» **Selected passage**
_ _ _

This context-free grammar defines the language of words \(a^nb^n\) for \(n\geqslant 1\). To obtain, for example, word aabb one can apply following derivations:

$$ S\mathop {\Longrightarrow }\limits ^{{s_0(S)}}A\mathop {\Longrightarrow }\limits ^{{s_1(A)}}aAb\mathop {\Longrightarrow }\limits ^{{s_2(A)}}aabb. $$
(4)

Let us now represent the word aabb in a different way: let us index the occurrences of the same symbol by superscripts and let us consider the property of being adjacent in the word as a binary relation which we will call\({\rm next}\)”. Then, the word aabb can be written as a pair of setsFootnote 1:

$$ <\{a^1,a^2,b^2,b^1\},\{{\rm next}(a^1,a^2),{\rm next}(a^2,b^2),{\rm next}(b^2,b^1)\}>. $$
(5)

_ _ _

[Records from a pointing dataset]
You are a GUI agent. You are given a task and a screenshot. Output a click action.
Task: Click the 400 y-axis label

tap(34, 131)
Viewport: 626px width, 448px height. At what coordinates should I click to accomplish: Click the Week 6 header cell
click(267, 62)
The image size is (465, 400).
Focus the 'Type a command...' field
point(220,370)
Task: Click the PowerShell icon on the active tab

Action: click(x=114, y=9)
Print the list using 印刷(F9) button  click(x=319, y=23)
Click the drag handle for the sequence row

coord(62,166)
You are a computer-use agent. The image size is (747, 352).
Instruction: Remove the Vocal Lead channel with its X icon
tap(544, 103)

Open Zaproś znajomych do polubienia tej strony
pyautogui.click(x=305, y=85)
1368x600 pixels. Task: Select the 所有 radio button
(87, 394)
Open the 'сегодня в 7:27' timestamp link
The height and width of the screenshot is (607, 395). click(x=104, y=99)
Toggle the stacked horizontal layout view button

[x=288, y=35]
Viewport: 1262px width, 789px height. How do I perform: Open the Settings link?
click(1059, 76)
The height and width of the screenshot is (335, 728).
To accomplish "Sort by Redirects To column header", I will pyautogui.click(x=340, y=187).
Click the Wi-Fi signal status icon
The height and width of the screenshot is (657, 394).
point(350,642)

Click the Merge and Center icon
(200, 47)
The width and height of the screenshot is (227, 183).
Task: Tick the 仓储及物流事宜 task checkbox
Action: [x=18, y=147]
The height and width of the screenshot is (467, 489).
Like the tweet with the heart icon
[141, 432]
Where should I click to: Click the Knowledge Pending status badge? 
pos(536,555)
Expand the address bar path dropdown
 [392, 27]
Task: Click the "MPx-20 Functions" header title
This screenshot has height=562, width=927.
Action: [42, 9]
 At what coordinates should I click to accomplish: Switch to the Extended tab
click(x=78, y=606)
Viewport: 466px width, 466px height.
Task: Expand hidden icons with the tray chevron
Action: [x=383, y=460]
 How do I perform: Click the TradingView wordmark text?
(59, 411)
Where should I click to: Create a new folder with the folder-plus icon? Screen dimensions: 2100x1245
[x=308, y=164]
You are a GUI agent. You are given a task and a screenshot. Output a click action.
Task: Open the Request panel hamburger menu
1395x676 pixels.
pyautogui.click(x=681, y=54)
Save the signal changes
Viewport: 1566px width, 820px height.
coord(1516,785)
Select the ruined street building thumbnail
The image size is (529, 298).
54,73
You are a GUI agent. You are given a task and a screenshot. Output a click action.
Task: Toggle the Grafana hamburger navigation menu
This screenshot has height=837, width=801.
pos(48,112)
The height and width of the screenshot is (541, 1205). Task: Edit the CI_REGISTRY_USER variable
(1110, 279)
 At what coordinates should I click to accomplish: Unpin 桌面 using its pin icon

_ _ _

» **Exercise A**
Answer these questions using the grammar passage:
(i) Which language does the context-free grammar define?
(ii) What name is given to the binary relation for being adjacent in the word?
(iii) By what means are occurrences of the same symbol indexed?
» **Exercise B**
List every indexed symbol occurrence in the first set of the pair that represents aabb in the grammar passage.
» **Exercise C**
Write the next part of the grammar passage, picking up after its last line.

» **Written reply A**
(i) The language of words a^n b^n for n ⩾ 1.
(ii) "next".
(iii) By superscripts.

» **Written reply B**
a^1, a^2, b^2, b^1

» **Written reply C**
In the remainder of this paper we will use the following notation: in derivations, nonterminals will be denoted by letters with superscripts (whenever new symbols are written, superscripts will be incremented); in rewrite rules, nonterminals (except for the start symbol S) will be denoted by symbols \(\bigcirc \), \(\square\), \(\bigtriangleup \), \(\bigtriangledown \), etc., where \(\bigcirc \) will be systematically placed in the left part of the rule. This notation (which deviates from the original Ferrucci notation, Ferrucci et al. 1996) will make it easier to follow the use of rewrite rules in derivations.

Using this convention and the notation of (5), the three rewrite rules become:

$$ s_0{:}\,S \rightarrow <\{\square\},\varnothing > $$
(6)
$$ s_1{:}\,\bigcirc \rightarrow <\{a^1,\square,b^1\},\{{\rm next}(a^1,\square),{\rm next}(\square,b^1)\}> $$
(7)
$$ s_2{:}\,\bigcirc \rightarrow <\{a^1,b^1\},\{{\rm next}(a^1,b^1)\}>. $$
(8)

Let us now write the first two derivations:

$$ S\mathop {\Longrightarrow }\limits ^{{s_0(S)}}\;<\{A^1\},\varnothing > $$
(9)
$$ \mathop {\Longrightarrow }\limits ^{{s_1(A^1)}} \;<\{a^1,A^2,b^1\},\{{\rm next}(a^1,A^1),{\rm next}(A^1,b^1)\}>. $$
(10)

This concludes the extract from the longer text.